Madrüga escreveu:Terras Sagradas é praticamente baseado na premissa de que odiamos religiões "D&D-ísticas". Pelo menos estamos tentando criar religiões verossímeis, e mesmo uma monoteísta (que tenta não recair naquele trope de... "crystal dragon"?), regiões que influenciam umas às outras, sincretismo, dogmas, cismas e guerras e expurgos que acontecem puramente por causa da religião. E o cenário não tem um "herp derp mito de criação" porque, igual ao nosso mundo, cada um acredita no seu e ninguém pode provar que está certo... e nem que o outro está errado. Fora que os deuses não interferem no mundo pelo mesmo motivo: um deus existindo seria a prova de que UMA cultura está certa e as outras erradas, e não é o que queremos. Só existe a fé. Os deuses e a origem do universo? Sei lá.
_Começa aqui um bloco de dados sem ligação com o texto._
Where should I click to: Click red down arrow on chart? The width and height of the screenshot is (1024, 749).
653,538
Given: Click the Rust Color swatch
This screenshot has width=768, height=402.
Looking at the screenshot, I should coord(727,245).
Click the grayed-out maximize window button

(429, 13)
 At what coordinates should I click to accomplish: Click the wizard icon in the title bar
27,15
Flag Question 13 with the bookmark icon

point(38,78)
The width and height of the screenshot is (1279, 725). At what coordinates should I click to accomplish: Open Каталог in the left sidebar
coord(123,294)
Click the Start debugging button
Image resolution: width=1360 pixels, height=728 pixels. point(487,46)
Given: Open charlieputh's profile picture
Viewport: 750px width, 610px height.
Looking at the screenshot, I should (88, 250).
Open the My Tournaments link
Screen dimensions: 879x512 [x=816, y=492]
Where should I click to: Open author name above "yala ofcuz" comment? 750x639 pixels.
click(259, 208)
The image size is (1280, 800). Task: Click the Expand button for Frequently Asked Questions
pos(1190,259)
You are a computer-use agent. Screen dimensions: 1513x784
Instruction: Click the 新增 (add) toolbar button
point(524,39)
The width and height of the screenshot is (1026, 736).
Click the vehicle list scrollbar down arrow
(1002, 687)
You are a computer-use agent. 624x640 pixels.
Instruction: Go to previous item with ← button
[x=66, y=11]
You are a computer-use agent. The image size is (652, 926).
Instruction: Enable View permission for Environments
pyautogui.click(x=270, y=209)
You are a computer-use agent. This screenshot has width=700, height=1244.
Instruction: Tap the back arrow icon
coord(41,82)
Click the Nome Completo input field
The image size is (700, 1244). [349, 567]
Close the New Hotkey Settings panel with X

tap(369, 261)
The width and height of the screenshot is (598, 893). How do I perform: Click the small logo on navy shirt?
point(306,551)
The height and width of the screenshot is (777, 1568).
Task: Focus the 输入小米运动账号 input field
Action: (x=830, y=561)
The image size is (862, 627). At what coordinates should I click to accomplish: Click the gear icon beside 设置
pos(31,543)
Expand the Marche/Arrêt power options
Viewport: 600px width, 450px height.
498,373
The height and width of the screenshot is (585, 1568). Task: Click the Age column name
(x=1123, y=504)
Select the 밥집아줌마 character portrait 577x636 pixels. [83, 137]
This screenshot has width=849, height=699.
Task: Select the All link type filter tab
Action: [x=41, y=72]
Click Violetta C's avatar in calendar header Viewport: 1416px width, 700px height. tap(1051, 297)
Nibelung vai aparecer aqui para falar de Eberron daqui a pouco. Ou o Elven.
No meu cenário lidei com isso de uma maneira bem peculiar, que são os hiatos nos mitos de criação.
Se ler tudo rapidamente, irá parecer tudo interligado, mas ao se investigar a fundo as lendas e as versões locais se descobre que eventos que se consideravam unificados não tem como ter acontecido ao mesmo tempo.
Então a fronteira entre o mito e "fato" das mitologias de criação ficam em suspenso. Para piorar, as divindades mais diretamente responsáveis estão ausentes ou incomunicáveis com seus servos (Em Hellios, os deuses não apenas interferem no mundo, mas nele habitam - salvo exceções - e os governam, criando países que são determinados pela zona de influência de suas auras e poderes).
Ao mesmo tempo, quando se joga, se sente um clima de "Eram os deuses astronautas?" A maioria dos mortais é fervorosamente crente a fica estupefata com a presença dos deuses e seu poder - mas a reação não seria parecida com heróis de grande poder? E aquele templo antigo e abandonado que parece novo e funcional com suas luzes brancas que nunca se apagam? E aquelas ligas metálicas desconhecidas?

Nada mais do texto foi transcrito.